Sierra Pacific Resources remains in deep
financial trouble, but a credit-rating service
reports that the Reno-based utility is managing
to keep itself afloat.
Moody's Investors Service cautions that
Sierra Pacific Resources faces some daunting
challenges. Most serious among them
is repaying $200 million in notes that
come due next April.
Even so, Moody's said it's not ready to
cut the credit rating of Sierra Pacific
Resources further. And that amounts to a
small flicker of good news for the utility.

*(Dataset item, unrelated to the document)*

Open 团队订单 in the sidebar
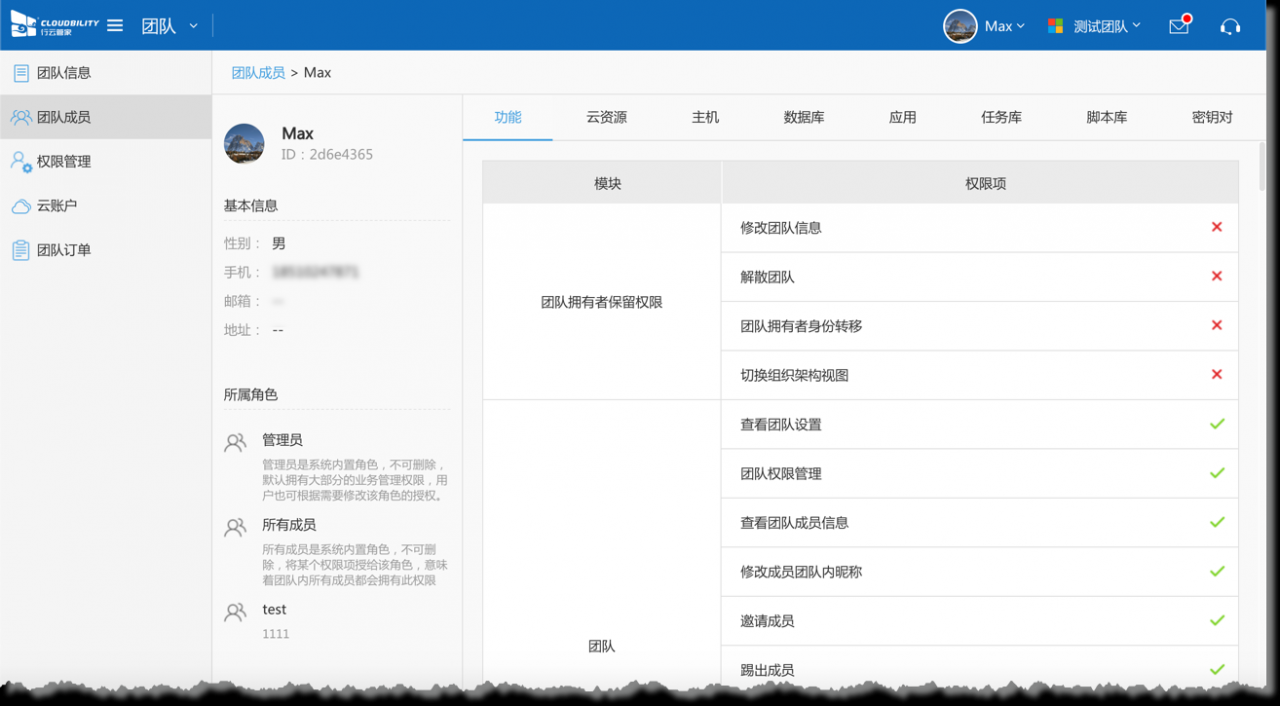The image size is (1280, 706). tap(64, 250)
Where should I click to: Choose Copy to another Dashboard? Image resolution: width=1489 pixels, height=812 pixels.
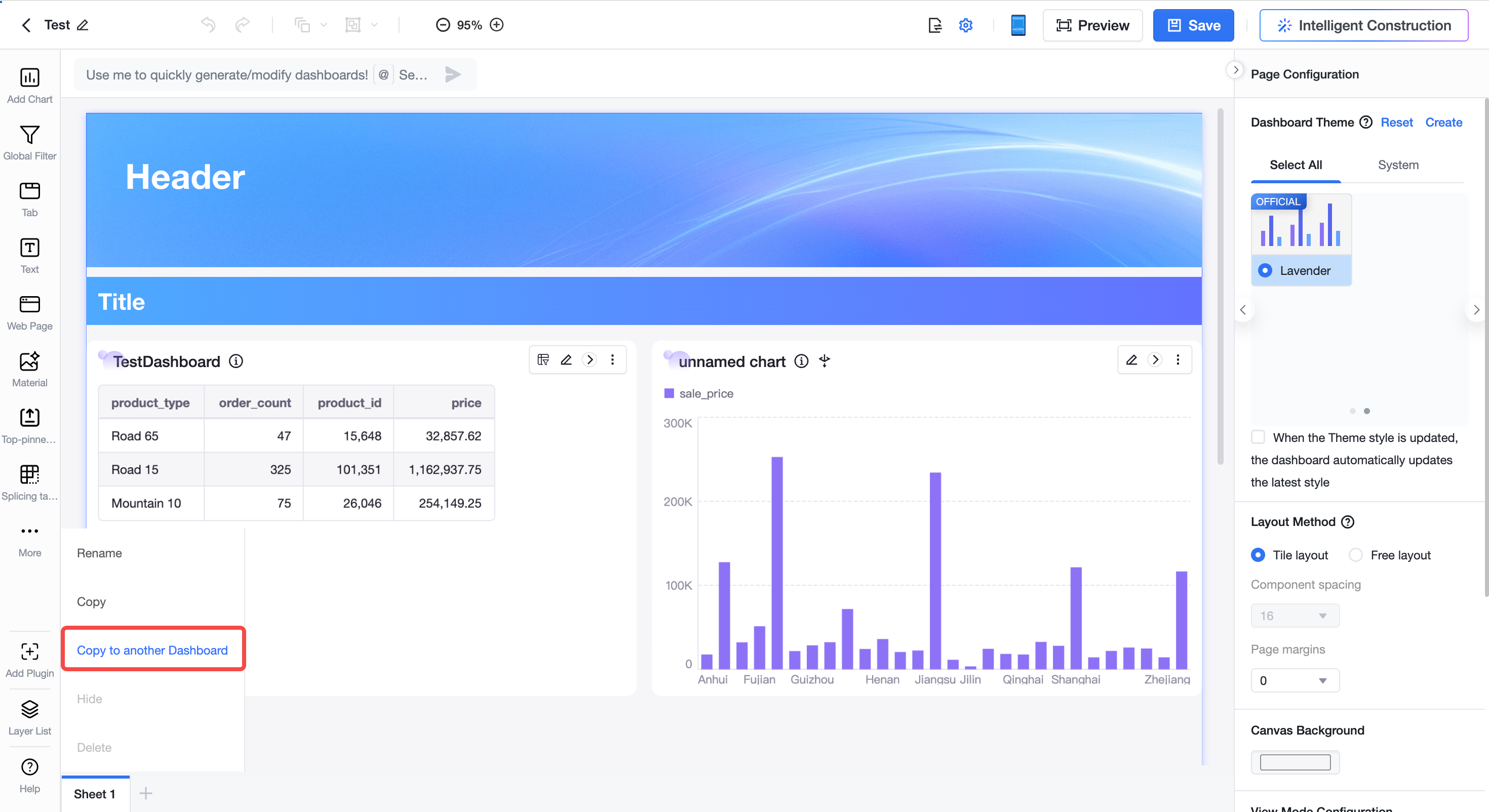tap(152, 649)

A Moody's review of the company a
review intended to determine if its credit
rating should be downgraded found
some positive news:
* The company's two operating subsidiaries,
Sierra Pacific Power in northern
Nevada and Nevada Power in the Las
Vegas area, managed to meet peak summer
demands while still building up cash.
* The wholesale suppliers of electricity sold
by Nevada Power have accepted delayed
payments, but the company expects to be
caught up by the end of this month.
* Sierra Pacific Resources is developing
accounts receivable strategies that will
reduce its need to rely on banks for liquidity.
"SPR and its subsidiaries have weathered
some very difficult times," a
Moody's analyst wrote.
The next step in the company's effort
to stave off bankruptcy comes this
month. Sierra Pacific Resources is privately
offering $250 million in notes, and
the proceeds would pay off bank loans.
The deal is expected to be completed by
the end of October.
If the financial package can be put into
effect, Moody's said it would consider
preserving Sierra Pacific Resource's credit
rating, although it would maintain a
negative outlook on the company.
That will provide a little breathing
room to Sierra Pacific Resources, but
Moody's cautioned that the $200 million
in notes that come due in April are likely
to present a tougher challenge.
The problem, the credit-rating agency
said, is this:
To repay the notes, Sierra Pacific
Resources needs cash to flow upstream
from Nevada Power and Sierra Pacific
Power. But lenders to financially pressed
Nevada Power have forbidden the utility
to pay dividends to its parent company.
"We believe that some of these limitations
will be addressed very shortly,
assuming [Nevada Power Co.] repays the
delayed payments to its current suppliers
and repays its bank debt," the Moody's
analyst wrote.
While the notes that come due in
April are among the most difficult issues
faced by Sierra Pacific Resources,
Moody's said other challenges include:
* Claims on behalf of the now-bankrupt
Enron Corp. for power purchased during
the sharp spike in energy prices in
late 2000 and early 2001.
* The company's ability to convince the
state Public Utilities Commission to
provide rate relief. Nevada Power will
make its pitch in November; Sierra
Pacific Power in January.
* A court case in which the company
seeks to reverse the PUC decision that
set off the current crisis.
In April, the PUC said Nevada Power
could charge its customers for only $485
million of the extra $922 million the
company paid for electricity in 2001. The
remainder, the PUC said, would be borne
by Sierra Pacific Resources shareholders.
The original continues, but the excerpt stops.